As Obama puts it in one striking passage: "I imagine the white Southerner who growing up heard his dad talk about niggers this and niggers that but who has struck up a friendship with the black guys at the office and is trying to teach his own son different, who thinks discrimination is wrong but doesn't see why the son of a black doctor should get admitted into law school ahead of his own son. Or the former Black Panther who decided to go into real estate, bought a few buildings in the neighborhood, and is just as tired of the drug dealers in front of those buildings as he is of the bankers who won't give him a loan to expand his business.

There's the middle-aged feminist who still mourns her abortion, and the Christian woman who paid for her teenager's abortion and the millions of waitresses and temp secretaries and nurse's assistants and Wal-Mart associates who hold their breath every single month in the hope that they'll have enough money to support the children that they did bring into the world."

It's a paragraph you cannot imagine from any other politician, if only because it acknowledges the humanity on both sides of some of the vexing questions of our time.
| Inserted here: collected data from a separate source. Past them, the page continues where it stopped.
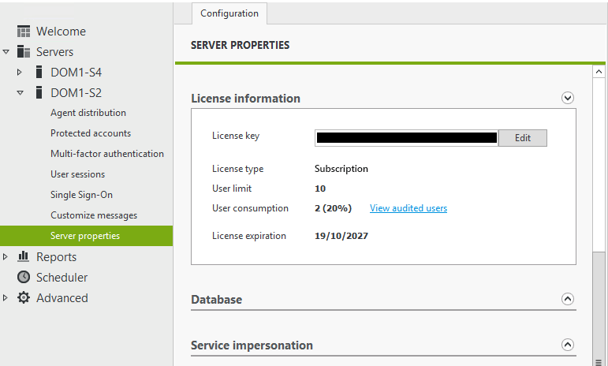Click the Servers group icon
The image size is (608, 366).
click(24, 51)
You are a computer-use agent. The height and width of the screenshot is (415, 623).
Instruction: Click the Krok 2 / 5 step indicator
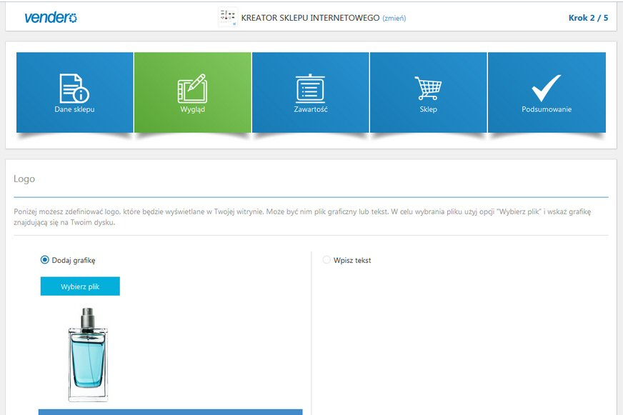[x=588, y=17]
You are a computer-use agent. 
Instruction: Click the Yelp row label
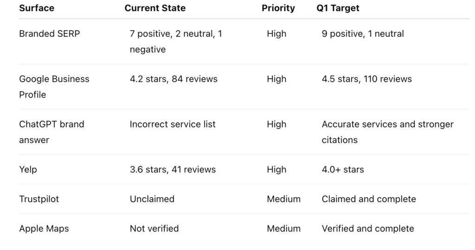coord(28,170)
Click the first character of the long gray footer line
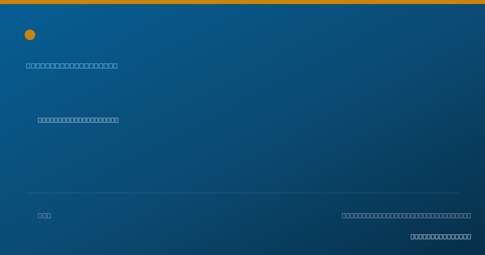 click(344, 215)
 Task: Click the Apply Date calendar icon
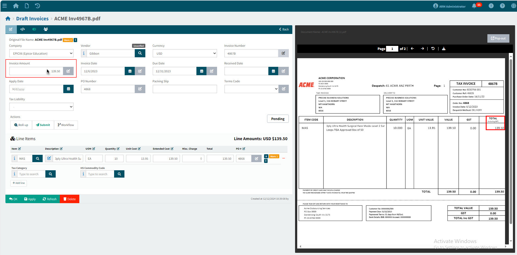(68, 89)
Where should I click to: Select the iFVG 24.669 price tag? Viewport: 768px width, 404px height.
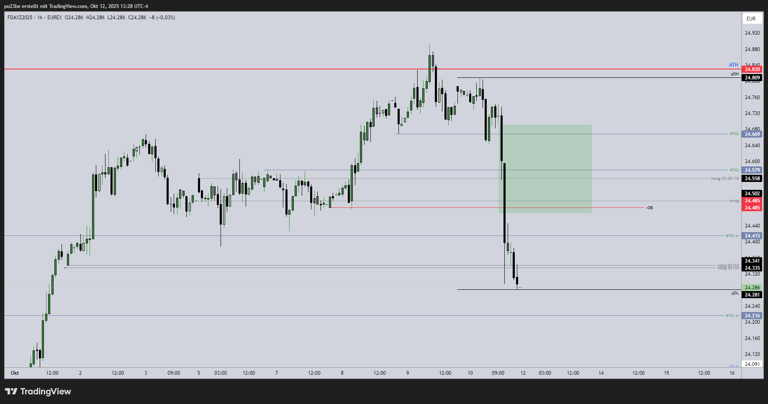pos(752,134)
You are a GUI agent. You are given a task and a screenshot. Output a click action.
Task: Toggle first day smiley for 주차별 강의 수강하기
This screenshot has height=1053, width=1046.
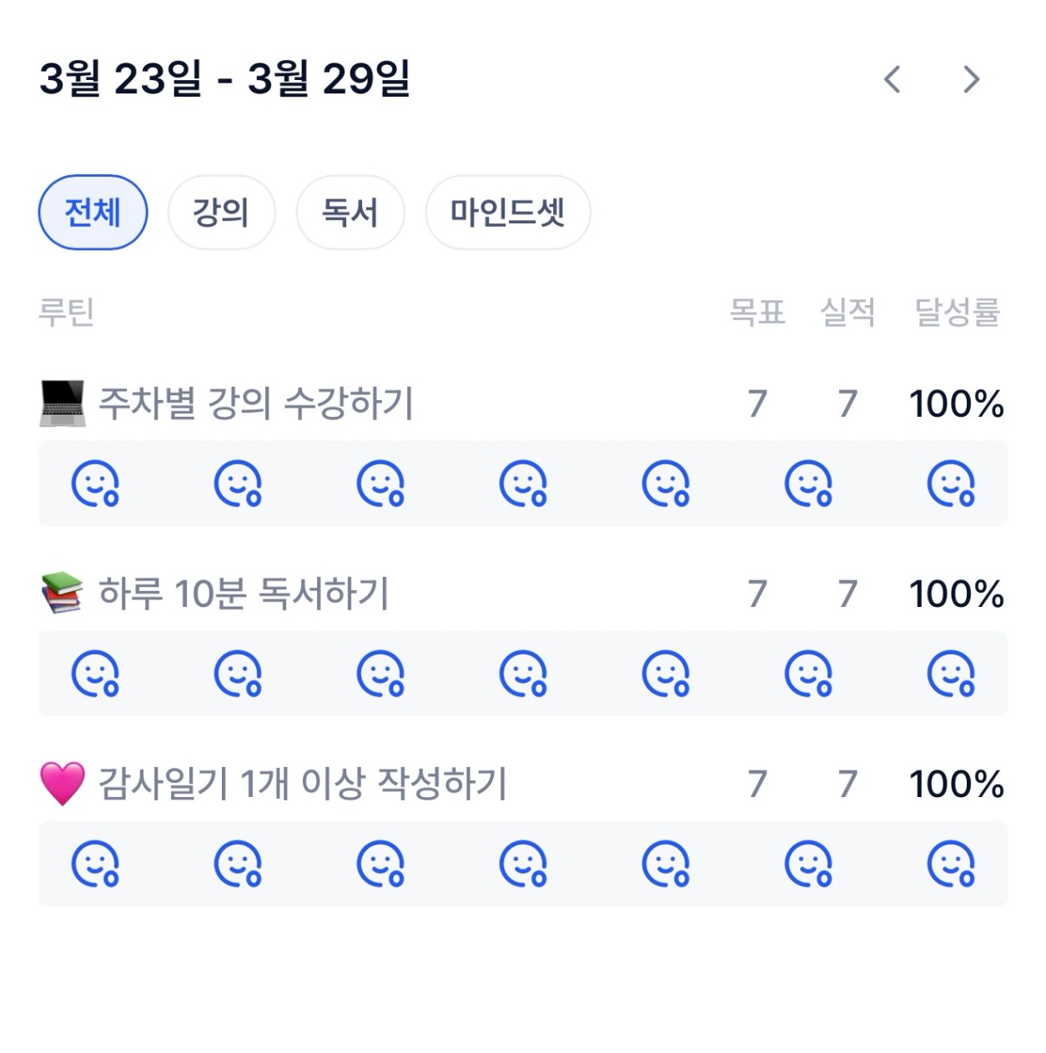tap(95, 484)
More to the point, it acknowledges that human lives and, therefore, human challenges, are complex and often contradictory, that there are truths beyond dogma and that sometimes, the other side has a point. Suggest to Obama that all this makes him a politician willing to split the difference, to seek the middle ground, and he will disagree.

He'll tell you he's a Democrat and he has certain "core principles" upon which he will not compromise. What you see in him, he says, is not centrism so much as just a willingness to listen to the other guy. Something we don't do much anymore.

Maybe people want leaders who listen again. Maybe that's what it means that faces change when they see Obama's image on a book. Maybe that's the reason somebody calls him "the real thing" in the same tone of voice you'd use for found gold. He will allow that he's gratified at the idea he might help inspire people to listen. "Because I do think that our politics over the last decade, at least, has been small . . . oftentimes petty.

And I think people are weary of that.

I think we saw a little of that in last Tuesday's election. We had all the negative ads and the slash-and-burn tactics seemed to have been rejected or at least were not as effective as they have been in the past. But, " he adds without irony, "I think people are still looking for what the next thing is."